I veri nemici dei termovalorizzatori: le carte bollate che assediano Schifani

Il pressing di chi non li vuole (per favorire le discariche) e di chi li vorrebbe fare in proprio

Di Mario Barresi - Luisa Santangelo |

Premessa necessaria sui termovalorizzatori in Sicilia: possono piacere o no, possono essere utili o meno, possono anche diventare in prospettiva più costosi dello smaltimento attuale (come stimato dallo stesso Piano regionale dei rifiuti), possono, insomma essere il diavolo o l’acqua santa, ma l’unica certezza è che, semmai si realizzassero, i due impianti “pubblici” per bruciare la frazione indifferenziata avrebbero come effetto collaterale quello di azzerare la necessità di conferire la munnizza sicula nelle discariche private. L’altro effetto, più o meno indesiderato dell’entrata in funzione degli inceneritori sarebbe l’azzeramento del volume d’affare dei signori, privati, delle discariche. Il giro d’affari? Basta moltiplicare il costo sostenuto dai Comuni, in media di 220 euro a tonnellata (più del doppio del Piemonte, ma anche della Sardegna) per i 1.069.787 di tonnellate conferiti nelle dieci discariche attive al 2022 per arrivare alla cifra-monstre di oltre 235 milioni l’anno.

È per questo, ma anche per altre coincidenze definite «sospette», che da qualche tempo a Palazzo d’Orléans s’è alzato il livello d’attenzione sul «fuoco concentrico» rivolto al Piano rifiuti adottato da Renato Schifani in veste di commissario straordinario, con il mirino indirizzato proprio sui termovalorizzatori. Ma i problemi non arrivano dai contenziosi “politici” (oltre a quello del Pd, il Cga regionale – come apprende La Sicilia – ha respinto anche il ricorso straordinario “gemello” di Legambiente e Wwf). quanto dagli imprenditori privati a vario titolo interessati.

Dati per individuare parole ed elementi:
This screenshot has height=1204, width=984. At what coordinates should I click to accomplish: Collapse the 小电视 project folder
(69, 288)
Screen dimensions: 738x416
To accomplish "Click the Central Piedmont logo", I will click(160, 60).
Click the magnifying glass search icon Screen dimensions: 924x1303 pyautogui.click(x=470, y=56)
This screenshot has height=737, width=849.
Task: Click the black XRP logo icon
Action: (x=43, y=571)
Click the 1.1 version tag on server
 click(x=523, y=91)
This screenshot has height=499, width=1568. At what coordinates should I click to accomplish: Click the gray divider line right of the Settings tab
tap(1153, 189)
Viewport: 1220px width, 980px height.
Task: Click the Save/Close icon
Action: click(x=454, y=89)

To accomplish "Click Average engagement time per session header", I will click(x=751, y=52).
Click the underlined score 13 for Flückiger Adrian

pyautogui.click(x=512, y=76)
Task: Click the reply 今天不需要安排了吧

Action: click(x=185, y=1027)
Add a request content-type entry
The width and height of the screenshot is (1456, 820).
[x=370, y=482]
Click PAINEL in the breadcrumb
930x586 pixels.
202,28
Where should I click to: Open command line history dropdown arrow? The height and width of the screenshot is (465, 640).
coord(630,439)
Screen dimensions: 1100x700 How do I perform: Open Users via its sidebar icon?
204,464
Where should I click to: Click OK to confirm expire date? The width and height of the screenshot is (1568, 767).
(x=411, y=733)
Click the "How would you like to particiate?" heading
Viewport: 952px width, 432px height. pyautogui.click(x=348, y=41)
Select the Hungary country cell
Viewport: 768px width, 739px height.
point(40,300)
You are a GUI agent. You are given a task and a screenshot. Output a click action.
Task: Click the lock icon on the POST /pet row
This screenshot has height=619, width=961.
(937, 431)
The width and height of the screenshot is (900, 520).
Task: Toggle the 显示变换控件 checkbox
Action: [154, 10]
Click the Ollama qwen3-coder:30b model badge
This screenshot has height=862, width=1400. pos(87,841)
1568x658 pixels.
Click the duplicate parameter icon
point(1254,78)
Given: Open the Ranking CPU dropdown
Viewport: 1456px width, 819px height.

* Breve esercizio *
Elenca tutte le persone citate per nome nell'articolo sui termovalorizzatori in Sicilia, indicandole con nome e cognome.

* Risultato *
Mario Barresi, Luisa Santangelo, Renato Schifani